Kolumne

Das Ende eines deutschen Sonderwegs?

10.09.2004

Angesichts heutiger Offshore- und Outsourcing-Diskussionen ist die große Zahl von IT-Töchtern, in die große und mittlere Unternehmen in den 80er und 90ern ihre IT-Abteilungen ausgelagert haben, kaum noch zu erklären.

Während amerikanische und englische Unternehmen ihre IT entschlossen auslagerten, um so Ausgaben zu senken oder doch zumindest ihre Bilanzen besser aussehen zu lassen, tat man sich hier zu Lande mit dem kompletten Abschied von der eigenen IT schwer. Irgendwie wollten sich die Konzernlenker dem Trend zwar nicht verschließen, doch die Kontrolle über die IT-Abteilung zu verlieren, erschien ihnen zu riskant. Aus diesen Überlegungen heraus wurden meist hundertprozentige Tochtergesellschaften gegründet, die, ausgestattet mit zeitlich befristeten Verträgen, möglichst bald im Drittgeschäft Fuß fassen sollten.

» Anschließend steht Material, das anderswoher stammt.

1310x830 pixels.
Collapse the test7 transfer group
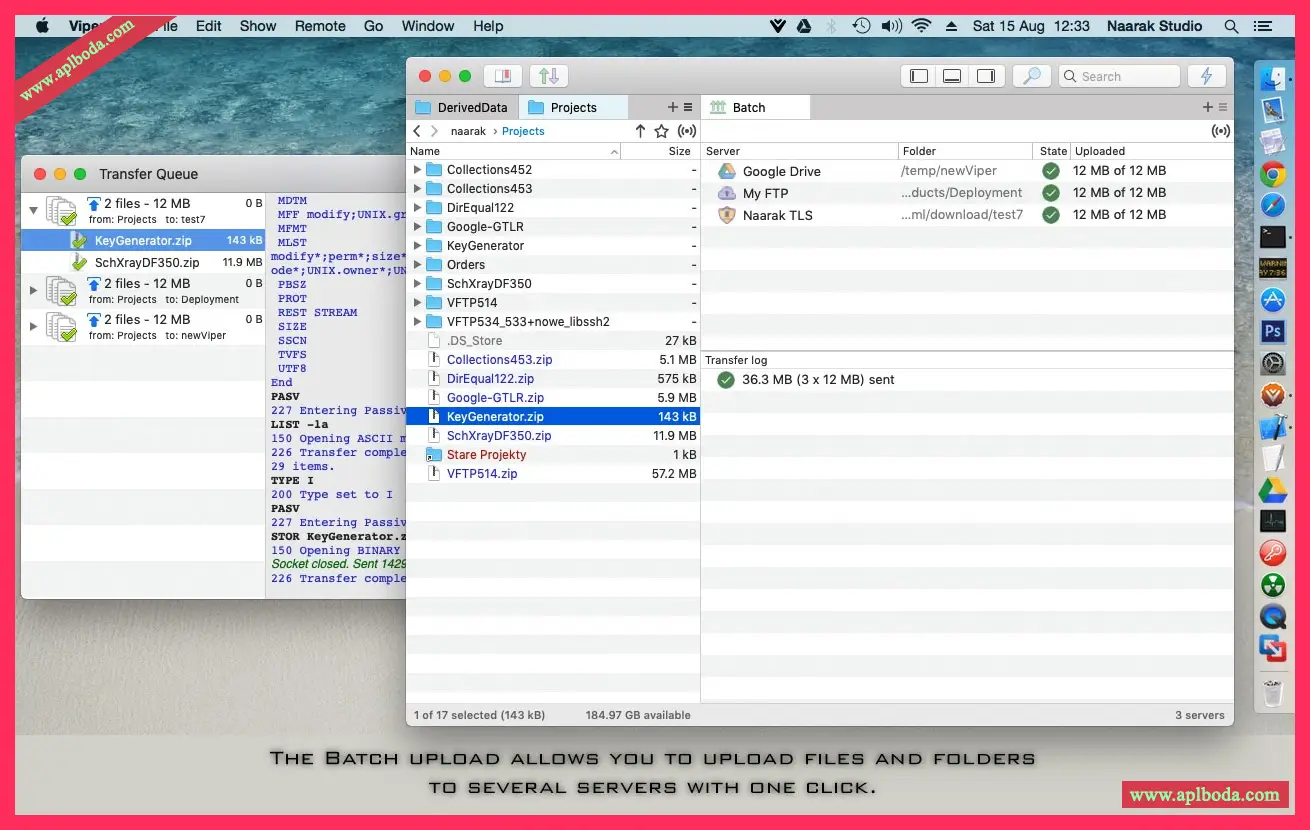tap(33, 211)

Neben dem Umsatz- und Ertragsziel verfolgten die Unternehmen vor allem zwei wichtige Ziele mit ihren Spin-Offs: Sie wollten aus ihnen Dienstleister machen und dachten, dies durch die Aufstellung als quasi unabhängiges Unternehmen, das im Wettbewerb mit anderen Service-Providern anbieten muss, erreichen zu können. Das zweite Ziel lautete Kostenkontrolle und Transparenz. Ein Dienstleister schreibt Kostenvoranschläge, stellt Leistungen in Rechnung und geht Verträge ein, die er einhalten muss, wenn er sein Geld haben will - so das Kalkül der Muttergesellschaften.

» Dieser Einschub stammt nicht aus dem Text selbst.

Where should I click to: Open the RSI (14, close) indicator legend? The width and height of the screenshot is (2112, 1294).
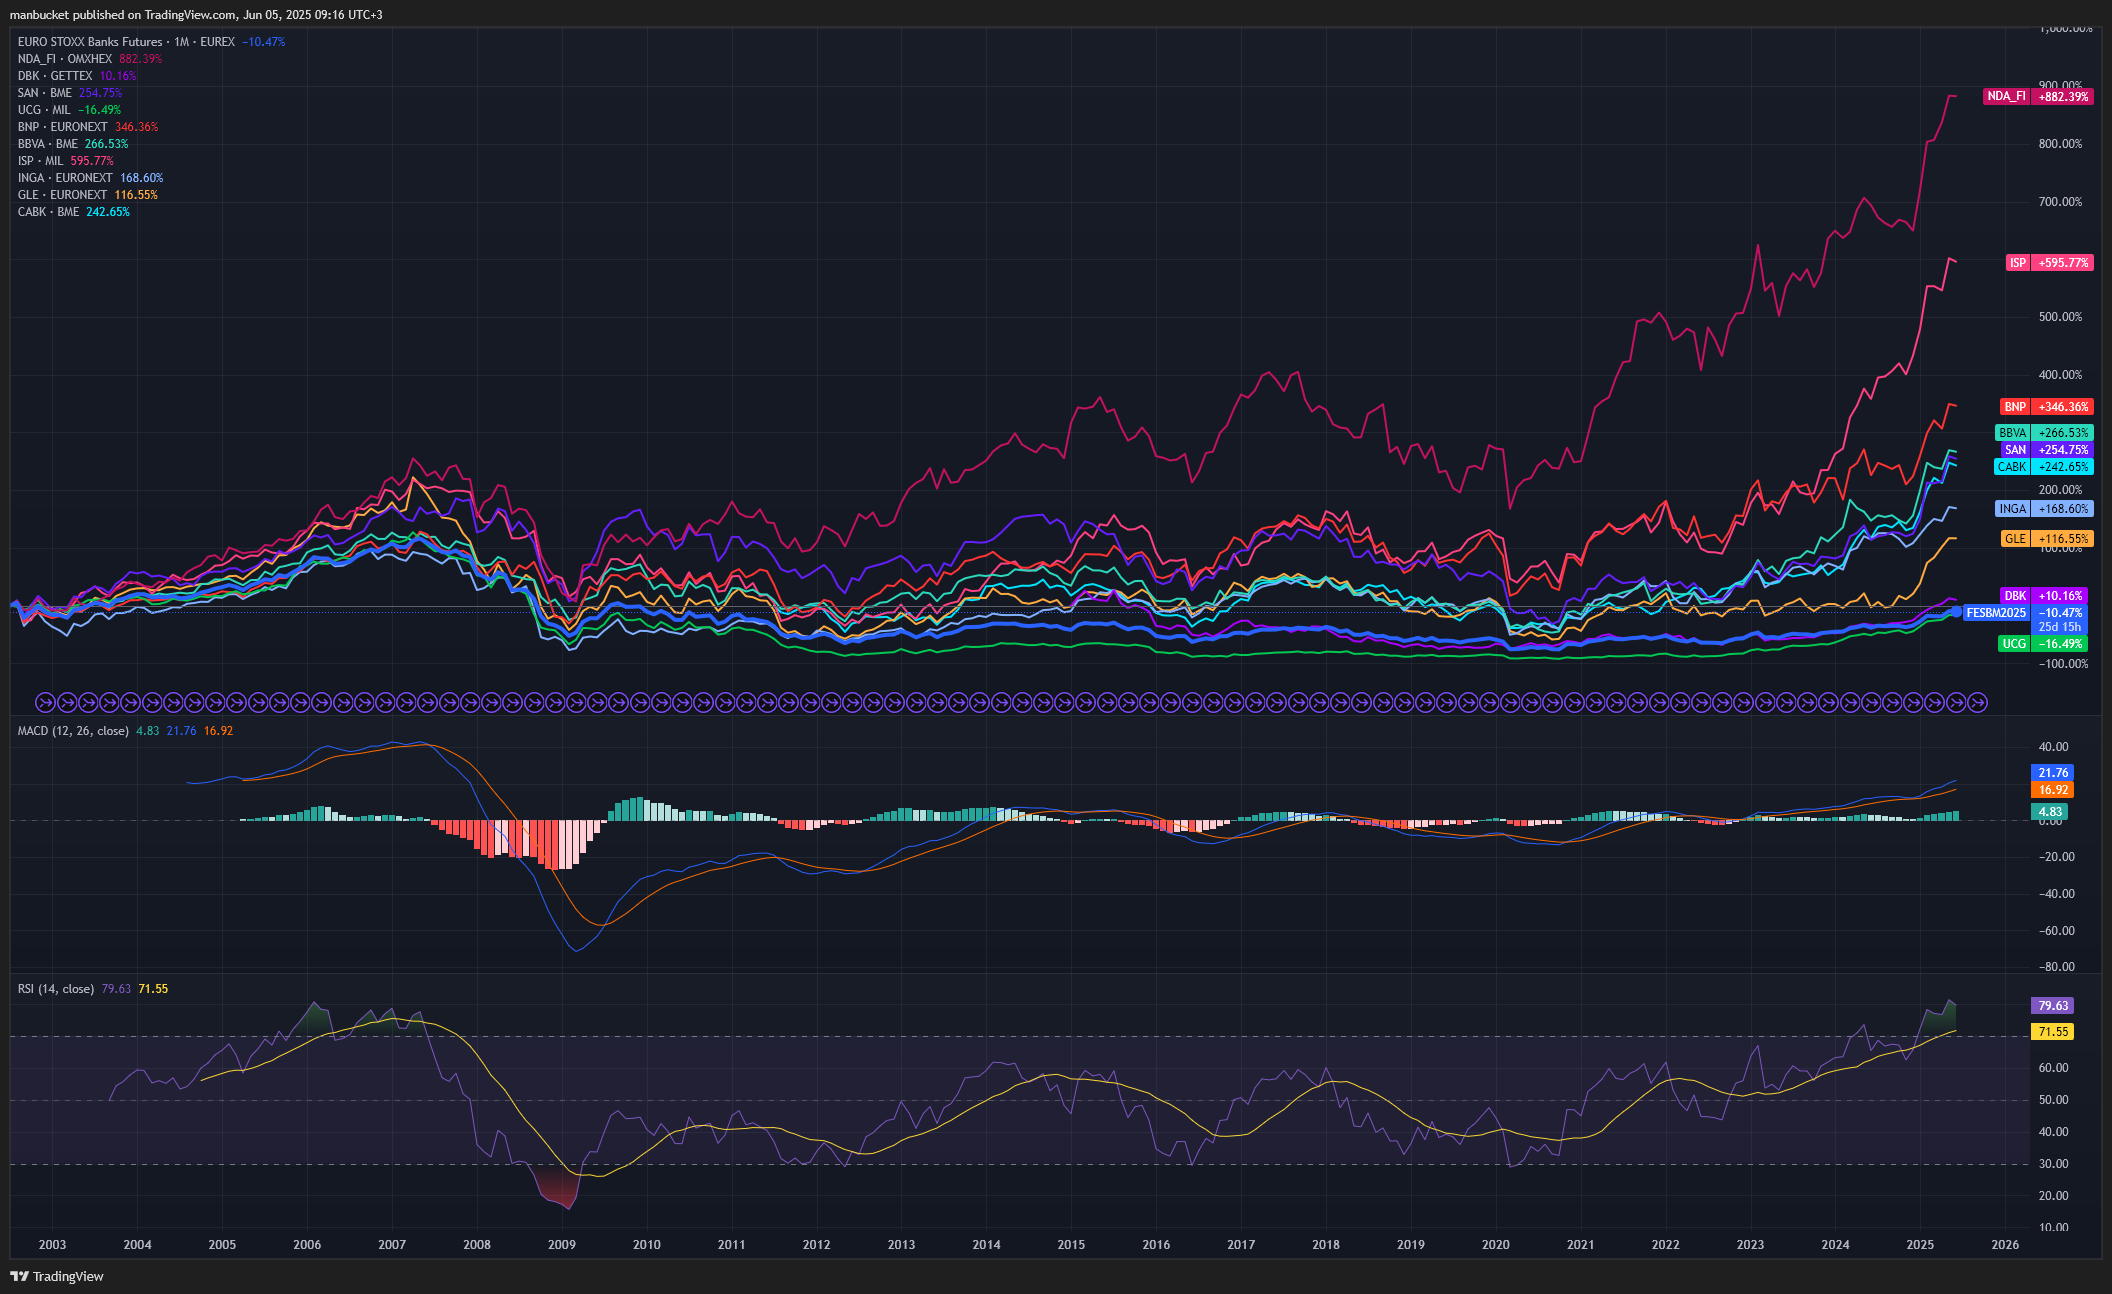(x=56, y=989)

Der Traum vom nennenswerten Drittgeschäft ist inzwischen für fast alle IT-Töchter ausgeträumt. Ob die Spin-Offs heute mehr Dienstleistungsmentalität an den Tag legen, als wenn sie "normale" IT-Abteilungen geblieben wären, lässt sich nur sehr schwer beantworten, ist aber wahrscheinlich. Die Kostentransparenz und Kontrolle dürfte insofern erreicht sein, als die Mütter wissen, welche Umsätze ihre IT-Töchter mit ihnen machen. Allerdings haben sie ohne ein dezidiertes IT-Controlling keinen genauen Aufschluss darüber, wofür das Geld ausgegeben wird.

Diese nüchterne Bilanz führt in Zeiten der Konsolidierung dazu, dass viele Konzerne versuchen, ihre Spin-Offs bei irgendeinem der großen Dienstleister unter die Haube zu bringen. Der letzte spektakuläre Fall war Triaton, der IT-Dienstleister von Thyssen-Krupp, den die Muttergesellschaft an HP verkauft hat. Jetzt hat sich auch Karstadt entschlossen, große Teile seines hauseigenen IT-Dienstleisters Itellium an Atos Origin zu verkaufen (siehe Seite 1). IT, so hat Karstadt inzwischen für sich erkannt, gehört nicht zum Kerngeschäft. Das werden noch weitere Unternehmen einsehen und ihre IT-Töchter meistbietend verkaufen - Übernahme-Interesse bei den Service-Providern vorausgesetzt. Das allerdings dürfte bei den jetzigen Preisen und Garantievorstellungen der Verkäufer nur bei wenigen der Fall sein. Den meisten IT-Shops droht daher mittelfristig der billige Ausverkauf und damit die Auflösung.